Brief ->
Give the records again exactly as written. Leave out the pictures.

Dataset content ->
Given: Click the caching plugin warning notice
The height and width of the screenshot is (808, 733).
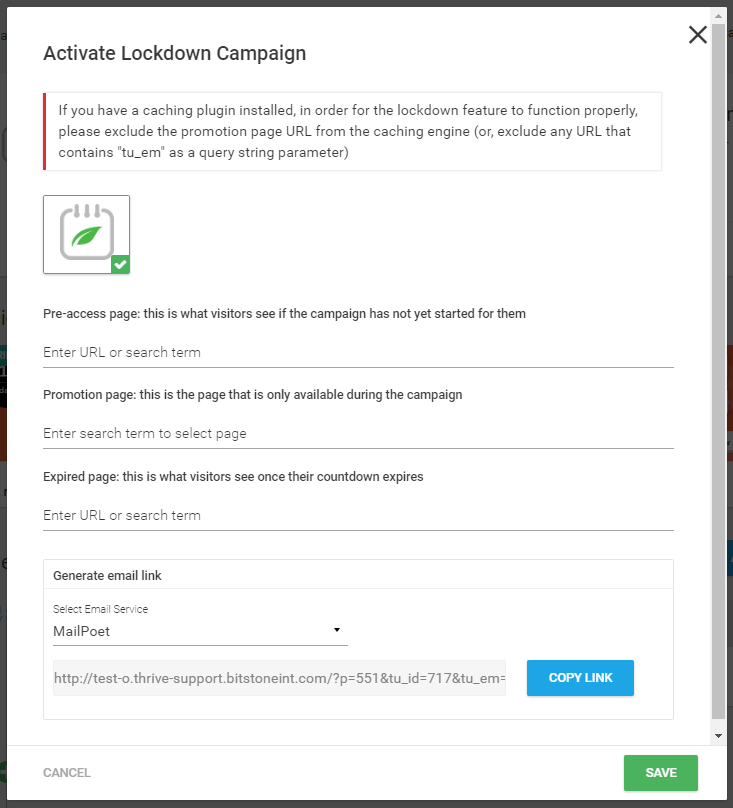Looking at the screenshot, I should point(353,131).
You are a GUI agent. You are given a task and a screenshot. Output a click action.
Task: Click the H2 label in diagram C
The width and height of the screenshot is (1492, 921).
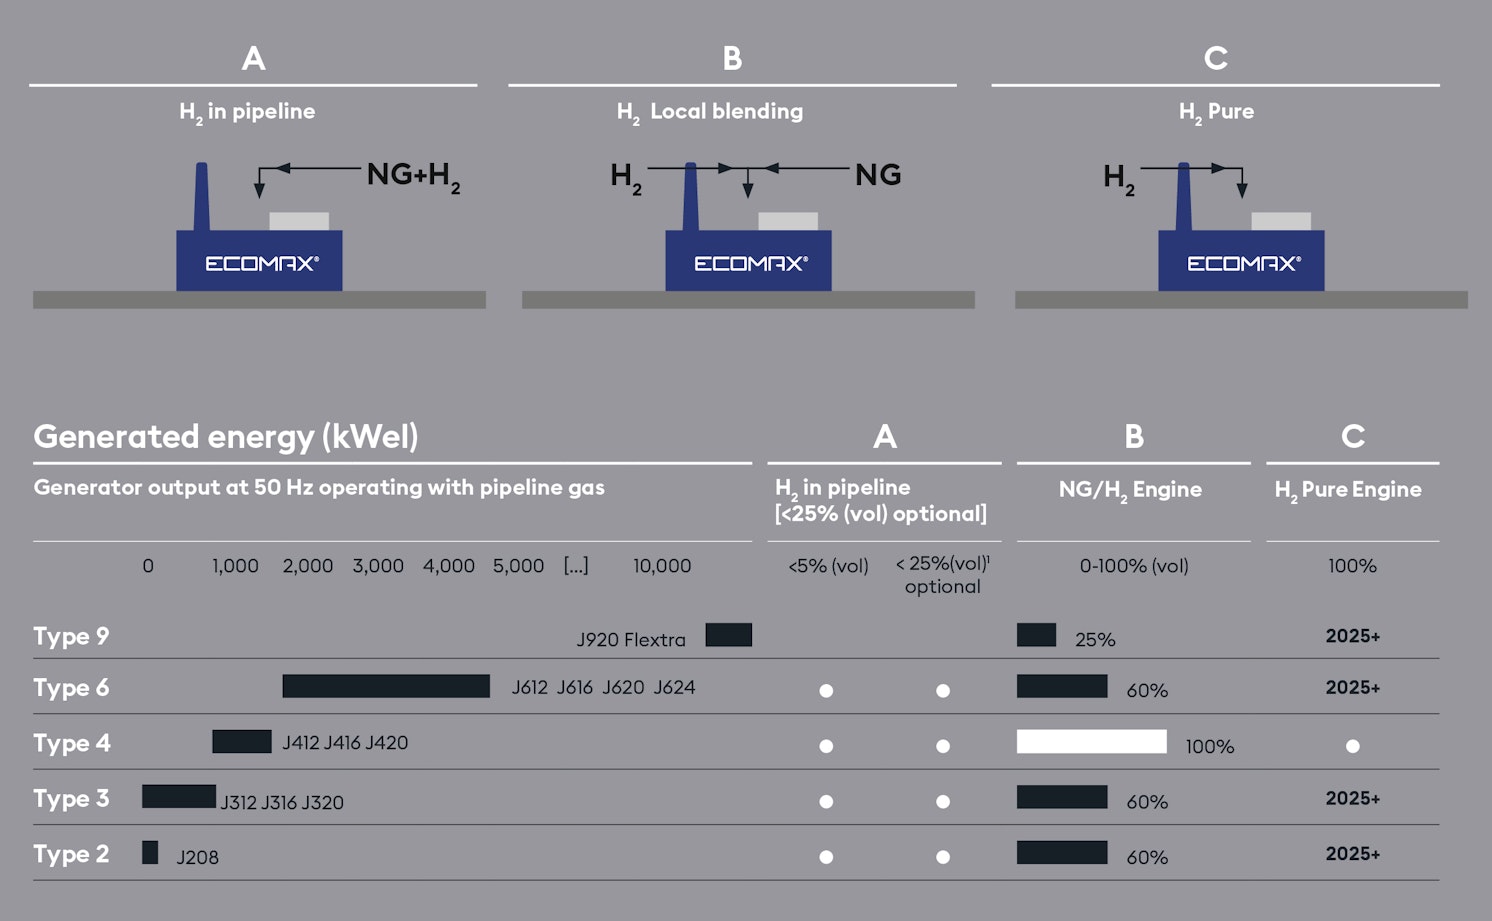click(1119, 179)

Solution to the problem ->
Given: Click the caching plugin warning notice
The height and width of the screenshot is (808, 733).
Looking at the screenshot, I should point(353,131).
You are a GUI agent. You are given a task and a screenshot. Output a click action.
Task: Click the H2 label in diagram C
The width and height of the screenshot is (1492, 921).
click(1119, 179)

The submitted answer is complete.